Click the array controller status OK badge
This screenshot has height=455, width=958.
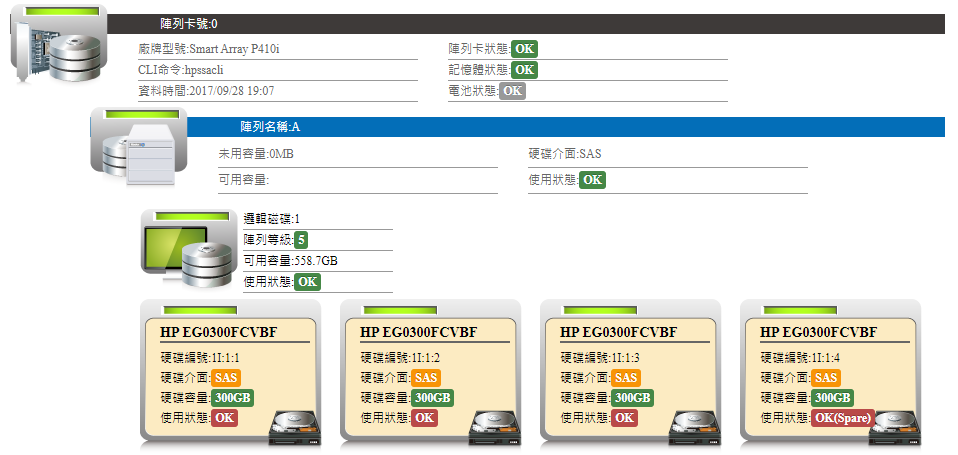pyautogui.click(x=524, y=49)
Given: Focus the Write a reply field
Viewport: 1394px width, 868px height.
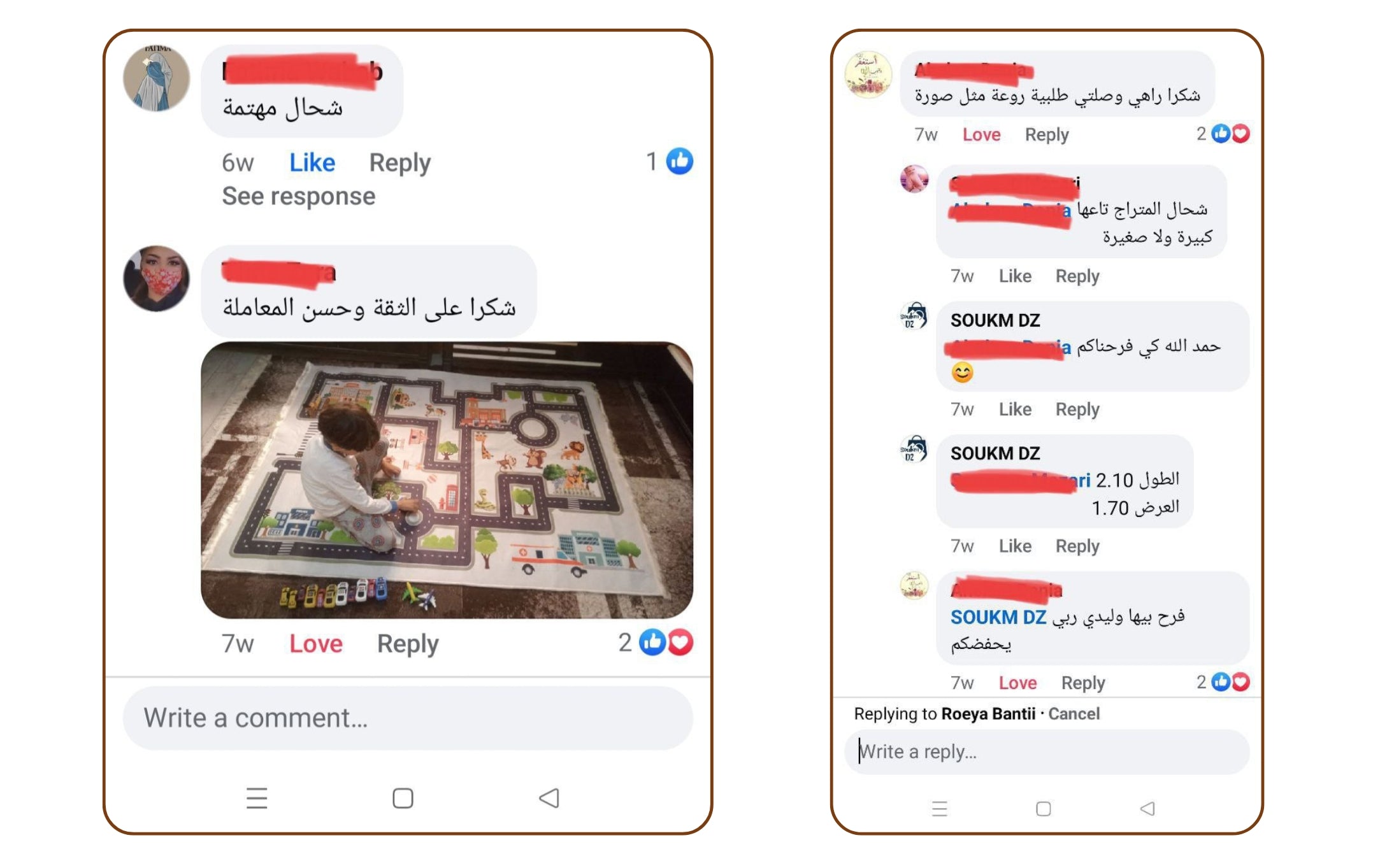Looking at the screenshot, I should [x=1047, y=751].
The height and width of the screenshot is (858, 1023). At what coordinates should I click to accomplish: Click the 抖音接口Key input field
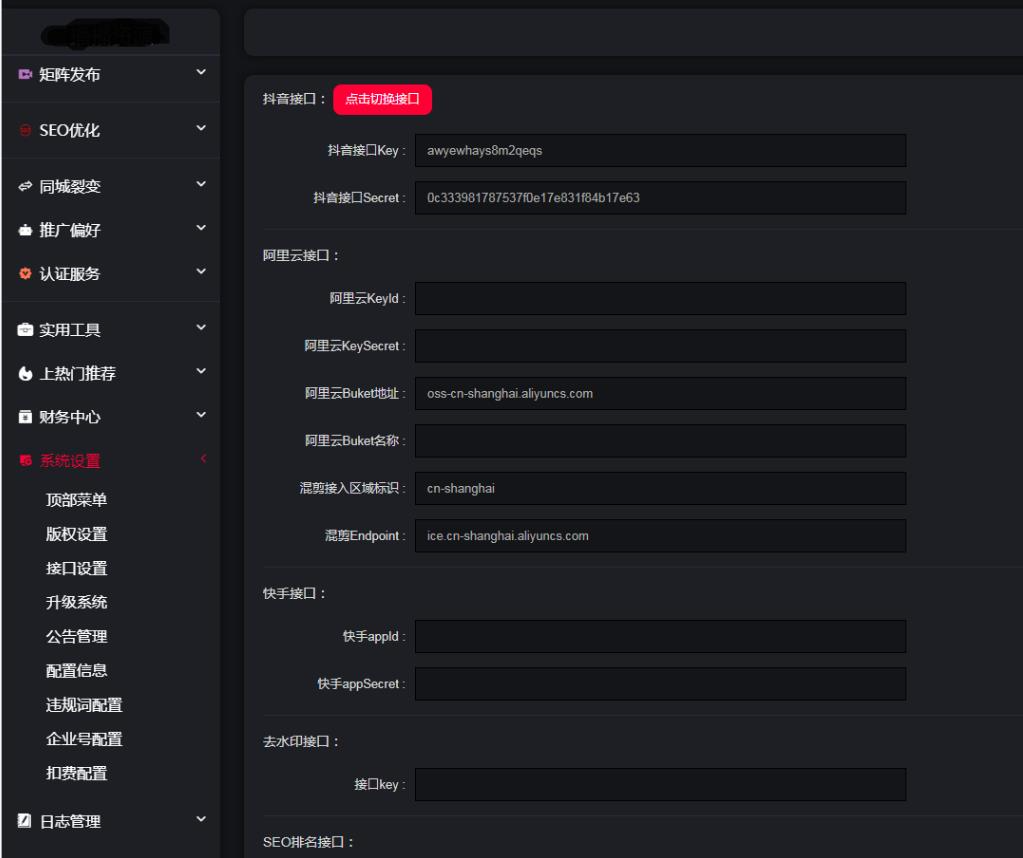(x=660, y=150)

## [Task prompt]
If an entry contains an image, print the rest of that entry exactly and leave the image out.

## [Solution]
Click the array controller status OK badge
This screenshot has height=455, width=958.
pyautogui.click(x=524, y=49)
Given: Focus the Write a reply field
Viewport: 1394px width, 868px height.
Looking at the screenshot, I should [x=1047, y=751].
The height and width of the screenshot is (858, 1023). At what coordinates should I click to accomplish: Click the 抖音接口Key input field
(x=660, y=150)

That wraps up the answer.